An international collaboration called IPDAS sets quality standards for these tools, establishing criteria for their content, how they’re developed, and how they’re evaluated. The goal is to ensure that a decision aid you encounter is balanced, evidence-based, and not subtly steering you toward one option. One ongoing challenge is keeping these tools current as treatments evolve and new evidence emerges.

There are also questionnaires designed to measure whether shared decision making actually happened in a clinical encounter. The most widely used is a nine-item survey where patients rate statements about their experience on a scale from “completely disagree” to “completely agree.” Each item maps to a specific step in the process, such as whether the clinician explained that a decision needed to be made, whether options were clearly described, and whether your preferences were asked about. Scores range from 0 to 45, with higher scores indicating more involvement. This kind of measurement helps health systems identify where the process is working and where it’s falling short.

Why It’s Still Hard to Do Well

Despite broad agreement that patients should be involved in their care decisions, implementation remains uneven. Many clinicians support the idea in principle but aren’t sure how to make it work in a 15-minute appointment. Medical training historically prepared doctors to recommend a course of action, not to facilitate a two-way conversation. Local practice norms and personal experience can also shape what a doctor recommends, sometimes more than the evidence does.

There’s also a relational shift involved that can feel unfamiliar to both sides. Shared decision making requires clinicians to step back from the role of sole authority, and it asks patients to step into a more active role than many are used to. Some patients prefer to be told what to do, especially when they’re anxious or overwhelmed. The process works best when clinicians can recognize that preference and gently provide the support needed for patients to engage, rather than simply defaulting to the old model.

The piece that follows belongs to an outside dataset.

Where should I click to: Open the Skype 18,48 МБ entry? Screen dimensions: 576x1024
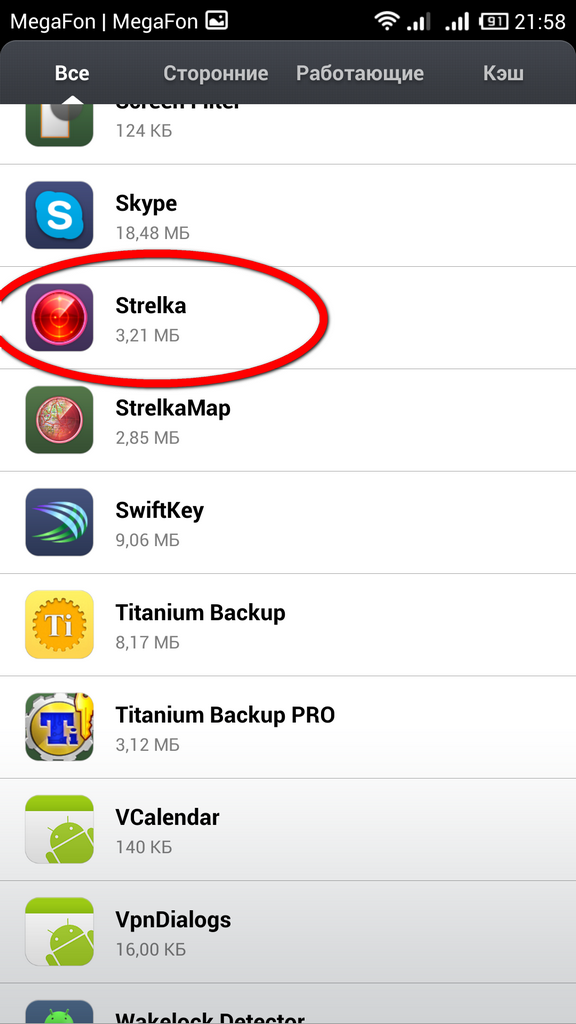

Cost conversations add another layer. In one study of clinical encounters that used shared decision making tools, discussions about cost came up in 70% of visits, and they were more likely to happen when a decision aid was used. This suggests that structured tools can open the door to practical concerns that patients might otherwise hesitate to raise. The financial reality of a treatment is, for many people, a core part of the decision, not a side issue.